Restate the whole listing below word for word and keep the images out.

- - -

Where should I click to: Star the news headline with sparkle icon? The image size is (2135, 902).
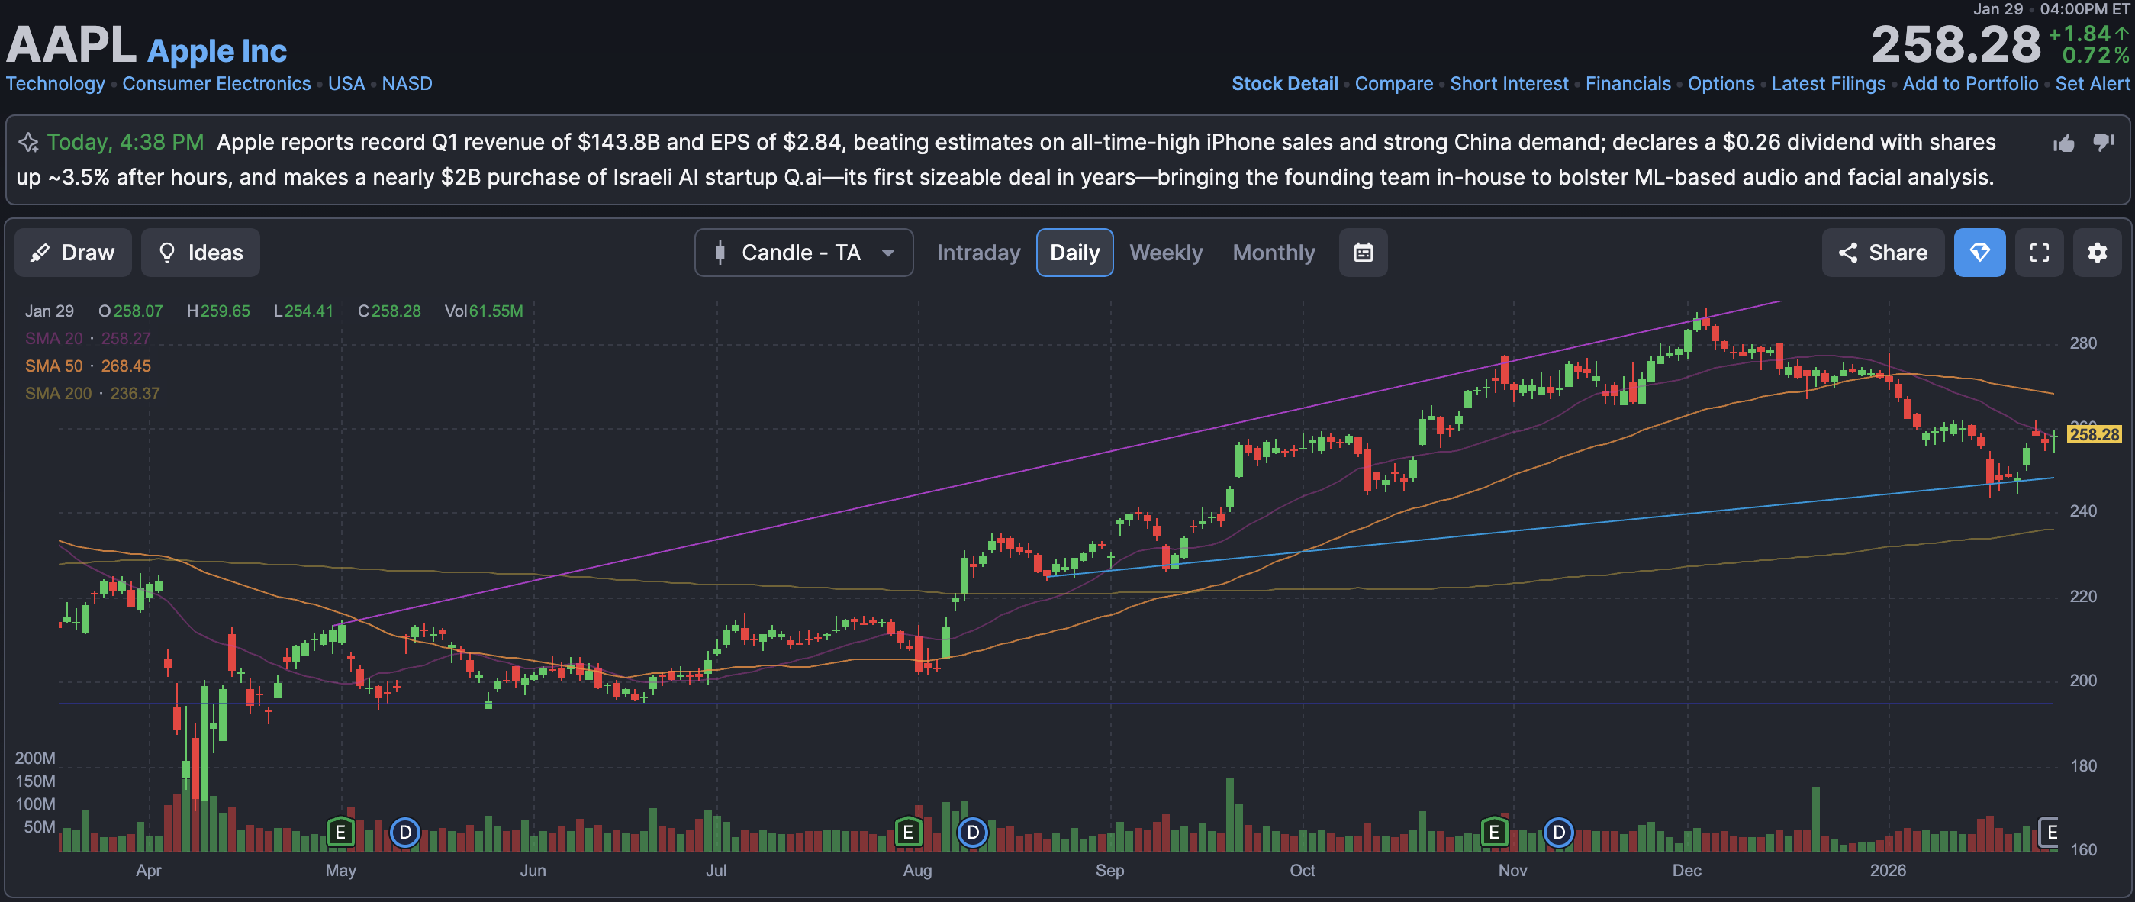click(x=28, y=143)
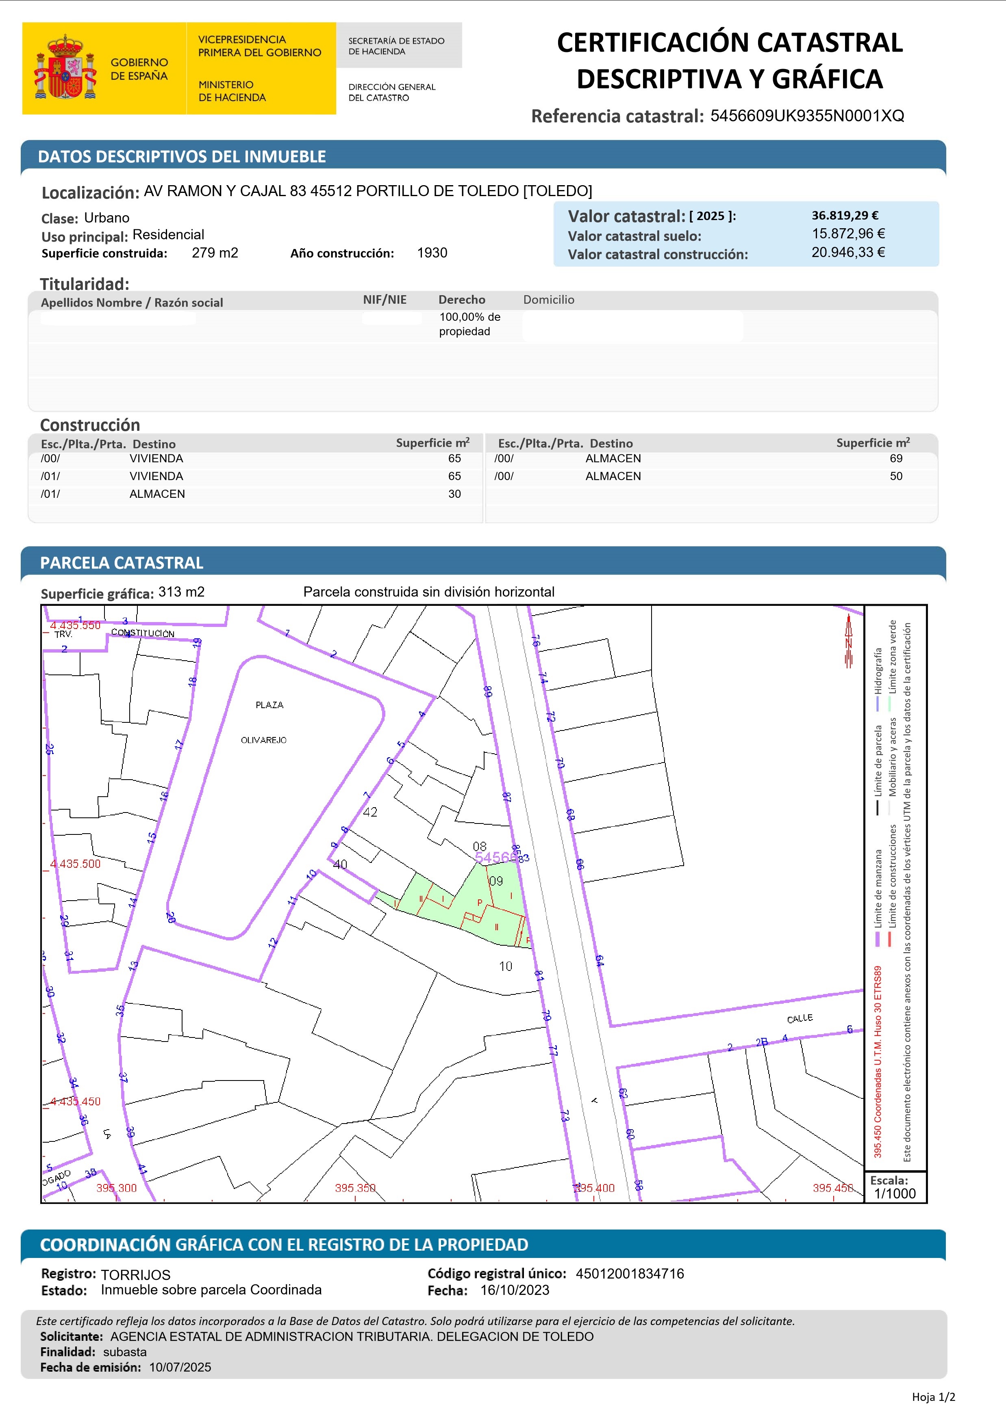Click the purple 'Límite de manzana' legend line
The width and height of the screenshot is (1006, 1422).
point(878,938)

- - -

[RESPONSE FOR THIS EXERCISE]
Where should I click to: Star the news headline with sparkle icon? The image size is (2135, 902).
click(x=28, y=143)
Click the purple 'Límite de manzana' legend line
The width and height of the screenshot is (1006, 1422).
point(878,938)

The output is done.